▶ Problem to work on:
Copy the rows below word for word, from the line with "Task: Tap the Android recent apps square" to the line with "Looking at the screenshot, I should tap(209, 792).", including both of those lines.
********
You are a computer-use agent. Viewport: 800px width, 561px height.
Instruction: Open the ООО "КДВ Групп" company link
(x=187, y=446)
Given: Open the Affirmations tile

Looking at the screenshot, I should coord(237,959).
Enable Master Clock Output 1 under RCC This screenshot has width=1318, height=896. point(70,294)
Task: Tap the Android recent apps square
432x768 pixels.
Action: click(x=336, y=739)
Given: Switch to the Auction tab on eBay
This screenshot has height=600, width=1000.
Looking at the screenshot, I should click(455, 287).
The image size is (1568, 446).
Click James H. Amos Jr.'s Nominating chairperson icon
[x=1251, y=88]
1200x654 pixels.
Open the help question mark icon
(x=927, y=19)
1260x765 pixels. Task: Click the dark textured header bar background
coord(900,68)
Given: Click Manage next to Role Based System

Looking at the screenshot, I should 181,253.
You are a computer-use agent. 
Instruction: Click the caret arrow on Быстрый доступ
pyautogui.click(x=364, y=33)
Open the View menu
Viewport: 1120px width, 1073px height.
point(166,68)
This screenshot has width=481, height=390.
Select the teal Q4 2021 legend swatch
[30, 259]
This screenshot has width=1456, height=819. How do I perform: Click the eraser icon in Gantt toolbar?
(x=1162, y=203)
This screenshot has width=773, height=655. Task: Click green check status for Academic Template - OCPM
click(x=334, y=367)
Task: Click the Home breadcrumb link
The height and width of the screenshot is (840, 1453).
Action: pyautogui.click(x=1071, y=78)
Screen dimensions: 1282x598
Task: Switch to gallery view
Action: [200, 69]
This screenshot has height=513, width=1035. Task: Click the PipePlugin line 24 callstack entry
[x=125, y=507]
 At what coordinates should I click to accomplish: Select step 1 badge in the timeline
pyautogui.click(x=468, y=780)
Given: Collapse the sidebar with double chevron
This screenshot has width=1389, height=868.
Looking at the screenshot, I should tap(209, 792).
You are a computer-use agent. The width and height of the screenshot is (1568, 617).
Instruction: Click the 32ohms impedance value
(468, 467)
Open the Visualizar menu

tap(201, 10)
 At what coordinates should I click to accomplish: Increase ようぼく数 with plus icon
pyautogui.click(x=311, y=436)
********
▶ Correct output:
Task: Tap the Android recent apps square
432x768 pixels.
Action: click(x=336, y=739)
Given: Switch to the Auction tab on eBay
This screenshot has height=600, width=1000.
Looking at the screenshot, I should click(455, 287).
The image size is (1568, 446).
Click James H. Amos Jr.'s Nominating chairperson icon
[x=1251, y=88]
1200x654 pixels.
Open the help question mark icon
(x=927, y=19)
1260x765 pixels. Task: Click the dark textured header bar background
coord(900,68)
Given: Click Manage next to Role Based System

Looking at the screenshot, I should 181,253.
You are a computer-use agent. 
Instruction: Click the caret arrow on Быстрый доступ
pyautogui.click(x=364, y=33)
Open the View menu
Viewport: 1120px width, 1073px height.
point(166,68)
This screenshot has width=481, height=390.
Select the teal Q4 2021 legend swatch
[30, 259]
This screenshot has width=1456, height=819. How do I perform: Click the eraser icon in Gantt toolbar?
(x=1162, y=203)
This screenshot has width=773, height=655. Task: Click green check status for Academic Template - OCPM
click(x=334, y=367)
Task: Click the Home breadcrumb link
The height and width of the screenshot is (840, 1453).
Action: pyautogui.click(x=1071, y=78)
Screen dimensions: 1282x598
Task: Switch to gallery view
Action: [200, 69]
This screenshot has height=513, width=1035. Task: Click the PipePlugin line 24 callstack entry
[x=125, y=507]
 At what coordinates should I click to accomplish: Select step 1 badge in the timeline
pyautogui.click(x=468, y=780)
Given: Collapse the sidebar with double chevron
This screenshot has width=1389, height=868.
Looking at the screenshot, I should tap(209, 792).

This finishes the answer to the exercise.